Upon completion of the consent form, parents will be randomized into one of three groups
using a random numbers generator. Parents in all three groups will receive a pamphlet with
evidence-based information regarding needle pain management (Pain Management Pamphlet).
Caregivers randomized to the two memory intervention groups (Groups 2 & 3) will also receive
the latter pain management pamphlet and a pamphlet outlining the memory reframing principles
and strategies (Memory Reframing Pamphlet with a video link; the video summarizes the memory
reframing principles and is available at
https://www.youtube.com/watch?v=lvCabG6_ekI&ab_channel=MegFoundationforPain).
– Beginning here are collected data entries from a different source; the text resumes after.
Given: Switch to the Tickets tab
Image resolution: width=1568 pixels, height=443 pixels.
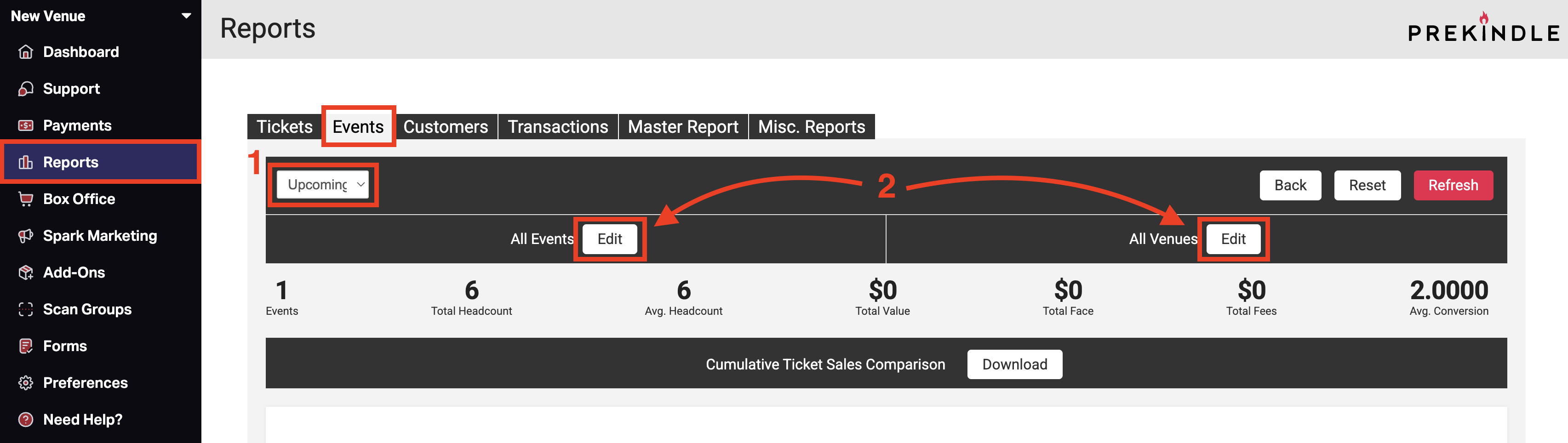Looking at the screenshot, I should (284, 126).
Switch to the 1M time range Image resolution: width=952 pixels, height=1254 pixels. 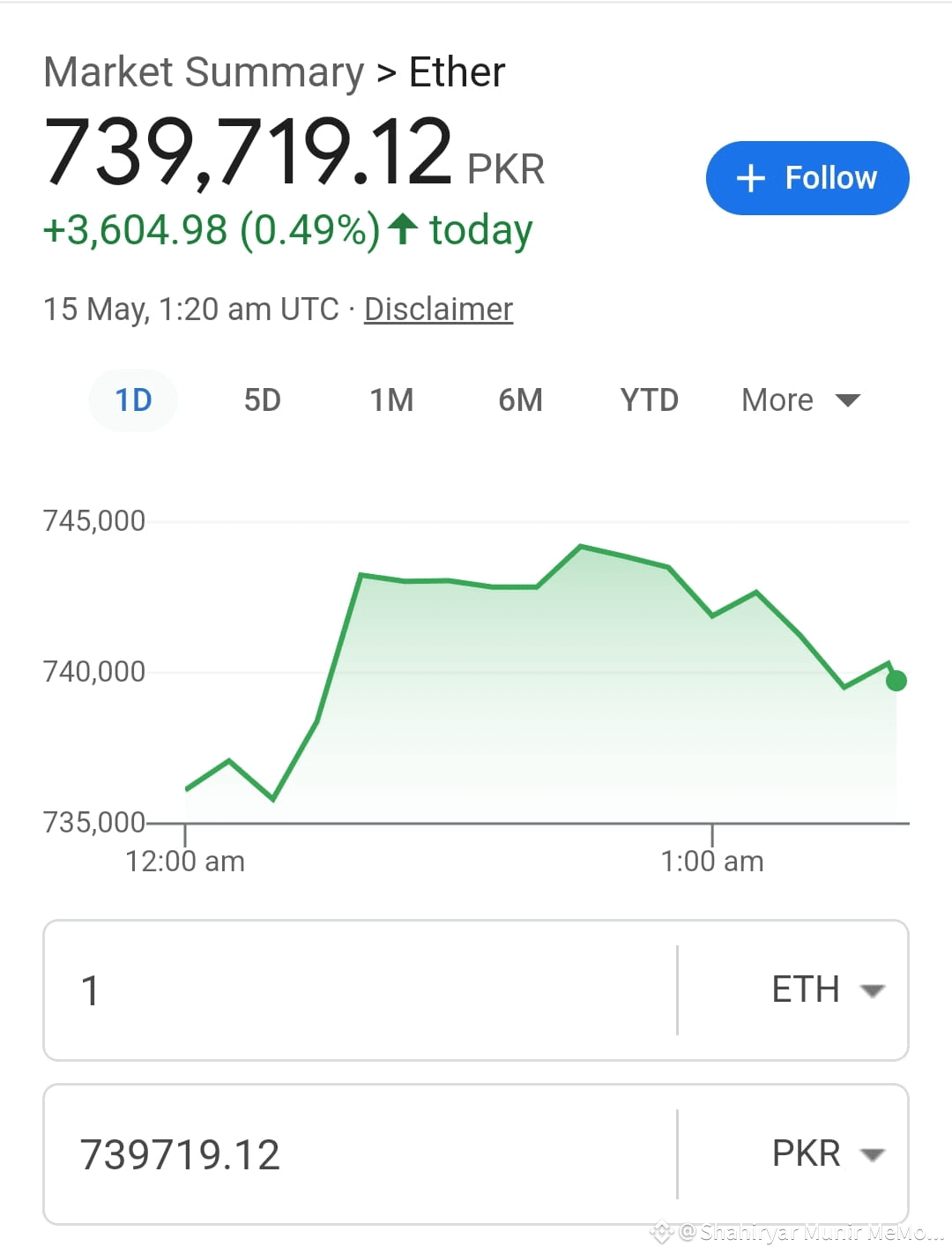point(391,400)
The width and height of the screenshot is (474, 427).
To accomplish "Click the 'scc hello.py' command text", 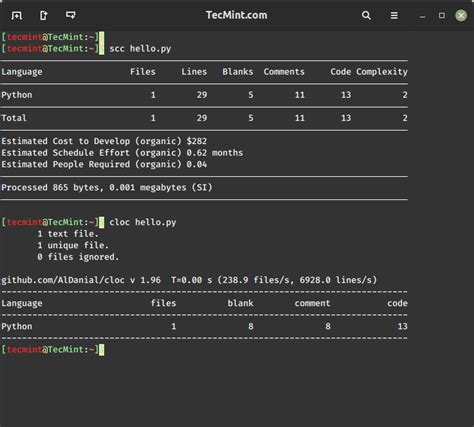I will 140,49.
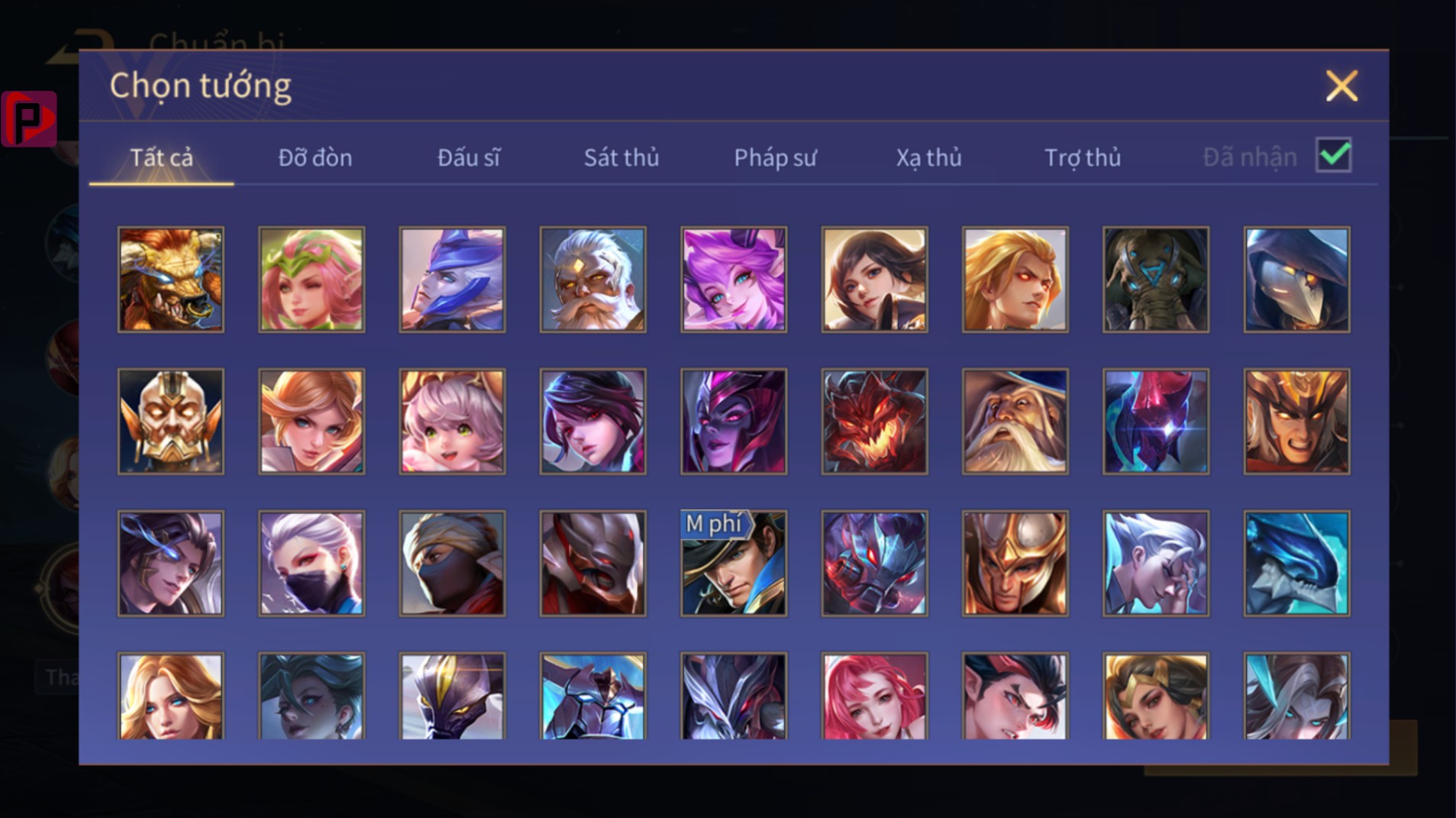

Caregivers
randomized to the intervention group with additional instructions from a researcher (Group 3)
will receive a telephone or video conference call in addition to the intervention pamphlet.
During the call, a trained researcher (i.e., a graduate student or a post-doctoral fellow)
will provide brief 10- to 15-minute verbal instructions on how to use memory-reframing
principles with their child (Intervention Script). Randomization will be conducted by an
external researcher using a computer random number generator.
On the day of the first vaccine appointment, caregivers will receive an online survey link to
have children report their pain intensity and pain-related fear ratings after the vaccine
injection using validated measures (described below). All parents will receive reminders to
use evidence-based needle pain management prior the vaccine appointments. Parents randomized
to the intervention groups will receive a text or an email reminder to use the
memory-reframing strategies after the first vaccine injection. Reminders to use
memory-reframing strategies will be sent once every two weeks until the second vaccine
appointment.
Seven to ten days after the first vaccine injection, children will complete an established
memory interview5 via telephone or video conference with a researcher blinded to group
allocation. During the interview, children will report their memories for pain intensity and
pain-related fear using the same measures as before, however this time based on recall.
Children will also report how much pain intensity and pain-related fear they expect that they
will experience during the second vaccine injection.
On the day of the second vaccine appointment, caregivers will receive an online survey link
to have children report their pain and pain-related fear ratings after the vaccine injection
using the same validated measures as before. Parents will report what pain management and
memory reframing techniques they have used.
Following study completion, parents randomized to the intervention groups will complete brief
measures of intervention acceptability. Forty parents randomized to the memory intervention
groups (20 in each group) will be invited to participate in a brief semi-structured interview
to provide their feedback on intervention. Parents in the control group will receive a
pamphlet and video with memory-reframing principles after they complete the study.